Further studies have explored the prognosis of the remaining fetus in a twin pregnancy after the demise of one fetus according to its location during the first trimester of pregnancy [6]. In this study, two groups were separated based on the location of the demised fetus. Group 1 included twin pregnancies in which the demised fetus was considered to be the presenting fetus, meaning that it was the closest to the birth canal. Group 2 included twin pregnancies in which the demised fetus was located further from the birth canal in relation to the remaining fetus. The study found that the gestational age of the remaining fetuses from Group 1 were noticeably earlier than those in Group 2, meaning that in pregnancies in which the demised fetus is closest to the birth canal, the mother is more likely to undergo labor earlier than usual. The average delivery time for Group 1 was 33.8 weeks and 37.3 weeks for group 2. Group 1 also had higher rates of preterm births at 22% compared to 4.5% in Group 2 [6]. It was suspected that when the demised fetus is also the presenting fetus, there is a high chance of them triggering an inflammatory response or infection near the cervix, leading to a higher chance of premature labor.

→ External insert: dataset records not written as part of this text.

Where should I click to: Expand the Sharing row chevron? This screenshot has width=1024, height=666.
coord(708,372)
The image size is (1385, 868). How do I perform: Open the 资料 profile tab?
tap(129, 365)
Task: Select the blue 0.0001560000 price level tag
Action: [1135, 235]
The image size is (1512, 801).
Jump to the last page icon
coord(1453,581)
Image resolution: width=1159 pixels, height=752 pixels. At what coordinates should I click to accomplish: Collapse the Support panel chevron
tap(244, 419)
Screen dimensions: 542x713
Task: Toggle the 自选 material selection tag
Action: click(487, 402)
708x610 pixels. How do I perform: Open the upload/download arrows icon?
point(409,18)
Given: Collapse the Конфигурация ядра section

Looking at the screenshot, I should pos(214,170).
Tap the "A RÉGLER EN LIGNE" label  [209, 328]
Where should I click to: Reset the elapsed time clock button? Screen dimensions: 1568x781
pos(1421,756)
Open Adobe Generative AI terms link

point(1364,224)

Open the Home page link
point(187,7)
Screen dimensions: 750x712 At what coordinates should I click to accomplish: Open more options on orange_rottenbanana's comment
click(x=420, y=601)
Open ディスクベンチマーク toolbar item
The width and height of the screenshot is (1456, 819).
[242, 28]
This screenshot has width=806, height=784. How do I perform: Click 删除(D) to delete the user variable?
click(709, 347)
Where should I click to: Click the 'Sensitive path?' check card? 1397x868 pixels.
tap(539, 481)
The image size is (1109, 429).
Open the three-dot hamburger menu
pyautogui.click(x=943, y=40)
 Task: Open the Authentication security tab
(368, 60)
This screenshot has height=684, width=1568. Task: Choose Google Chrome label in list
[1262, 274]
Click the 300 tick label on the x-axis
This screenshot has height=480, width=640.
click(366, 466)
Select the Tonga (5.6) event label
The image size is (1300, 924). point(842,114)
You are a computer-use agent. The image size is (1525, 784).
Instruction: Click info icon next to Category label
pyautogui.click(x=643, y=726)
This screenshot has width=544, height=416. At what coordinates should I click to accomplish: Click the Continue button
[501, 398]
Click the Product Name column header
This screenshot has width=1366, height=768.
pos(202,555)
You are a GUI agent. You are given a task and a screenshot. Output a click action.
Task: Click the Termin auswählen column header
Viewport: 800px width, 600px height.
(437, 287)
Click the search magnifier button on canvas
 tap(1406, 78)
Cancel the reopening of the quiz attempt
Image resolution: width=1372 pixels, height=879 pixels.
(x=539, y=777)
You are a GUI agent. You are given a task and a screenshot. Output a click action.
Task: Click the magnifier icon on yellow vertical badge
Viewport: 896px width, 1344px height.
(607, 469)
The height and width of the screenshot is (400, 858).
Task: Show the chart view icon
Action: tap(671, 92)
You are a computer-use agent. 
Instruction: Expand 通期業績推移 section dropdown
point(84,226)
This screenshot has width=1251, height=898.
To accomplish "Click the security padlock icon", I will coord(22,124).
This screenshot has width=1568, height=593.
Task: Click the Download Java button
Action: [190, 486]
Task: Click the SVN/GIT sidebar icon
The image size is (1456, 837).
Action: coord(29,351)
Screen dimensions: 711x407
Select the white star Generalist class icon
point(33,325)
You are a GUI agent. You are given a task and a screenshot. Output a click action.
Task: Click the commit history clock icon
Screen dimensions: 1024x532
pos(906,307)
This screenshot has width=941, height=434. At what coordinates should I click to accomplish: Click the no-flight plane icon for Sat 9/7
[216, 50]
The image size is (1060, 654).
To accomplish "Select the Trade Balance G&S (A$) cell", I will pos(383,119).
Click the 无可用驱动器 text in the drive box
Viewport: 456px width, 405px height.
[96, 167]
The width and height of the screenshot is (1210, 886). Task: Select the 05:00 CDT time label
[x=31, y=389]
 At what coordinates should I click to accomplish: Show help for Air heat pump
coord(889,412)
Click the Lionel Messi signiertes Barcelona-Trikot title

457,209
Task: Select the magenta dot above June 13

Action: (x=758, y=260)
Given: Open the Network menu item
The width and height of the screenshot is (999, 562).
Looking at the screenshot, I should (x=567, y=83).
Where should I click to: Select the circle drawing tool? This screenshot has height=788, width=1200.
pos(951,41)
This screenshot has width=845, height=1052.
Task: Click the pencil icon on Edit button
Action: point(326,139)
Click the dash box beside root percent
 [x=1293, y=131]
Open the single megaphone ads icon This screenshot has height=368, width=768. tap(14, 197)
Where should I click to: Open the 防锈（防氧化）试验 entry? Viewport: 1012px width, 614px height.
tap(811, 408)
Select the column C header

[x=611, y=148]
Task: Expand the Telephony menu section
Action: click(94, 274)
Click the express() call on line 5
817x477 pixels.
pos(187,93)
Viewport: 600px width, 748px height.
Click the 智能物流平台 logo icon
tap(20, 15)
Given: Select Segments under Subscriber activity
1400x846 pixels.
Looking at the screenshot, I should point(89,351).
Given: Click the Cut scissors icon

In addition, the body’s natural response to a demised fetus may induce contractions that can cause premature labor. Another study found that delivery occurred substantially earlier in pregnancies in which the demised fetus was the presenting fetus. In addition, there was an increased rate of anomalies found in the surviving twin when the presenting twin was the demised twin. It was hypothesized that a disintegrating fetus closer to the cervical canal may be an inciting source for chorioamnionitis and premature rupture of membranes, as well as reduce the integrity of the cervical tissue, potentially inducing premature labor [7]. It has also been theorized that the remaining fetus may have a higher risk of experiencing intrauterine growth restriction and pre-eclampsia [8]. In the case of our patient, baby A was both the presenting and demised fetus. Baby B was the remaining fetus and was in breech position. There was concern that the passage of the demised fetus and placenta would induce uterine contractions and expulsion of the remaining fetus. Because of this, the placenta of the demised fetus was kept inside of the uterus as long as possible to prevent premature labor of the remaining fetus.
Conclusions
This case demonstrates an unusual presentation of fetal demise due to premature rupture of the amniotic membrane of one of the fetuses, in a dichorionic diamniotic pregnancy. It highlights the complexities and the high-risk management that go into optimizing survival outcomes for the remaining fetus while simultaneously prioritizing the mother’s health and well-being. Even though the chances of survival in the remaining fetus were low, meticulous care was taken to preserve the intrauterine environment in order to prolong gestation and improve survival outcomes. These measures included prompt treatment of the patient with antibiotics and progesterone in order to prevent infection and premature labor of the remaining fetus. This case report highlighted the fact that the chances of survival of the remaining fetus after premature rupture of membranes and demise of the first fetus are very low. Especially when the demised fetus is also the presenting fetus, there seems to potentially be an increased risk of infection, premature labor, and anomalies in the surviving fetus. In this case report, however, the patient was able to carry her remaining fetus to term despite the odds being against her. A combination of antibiotics, progesterone, a strong patient-physician relationship, and an optimistic outlook with regard to her journey may have contributed to this patient’s miraculous outcome. Considering there is a scarcity of documented cases similar to this one, we encourage more future research and case reports to explore other treatment options that may be useful in a patient population similar to this one.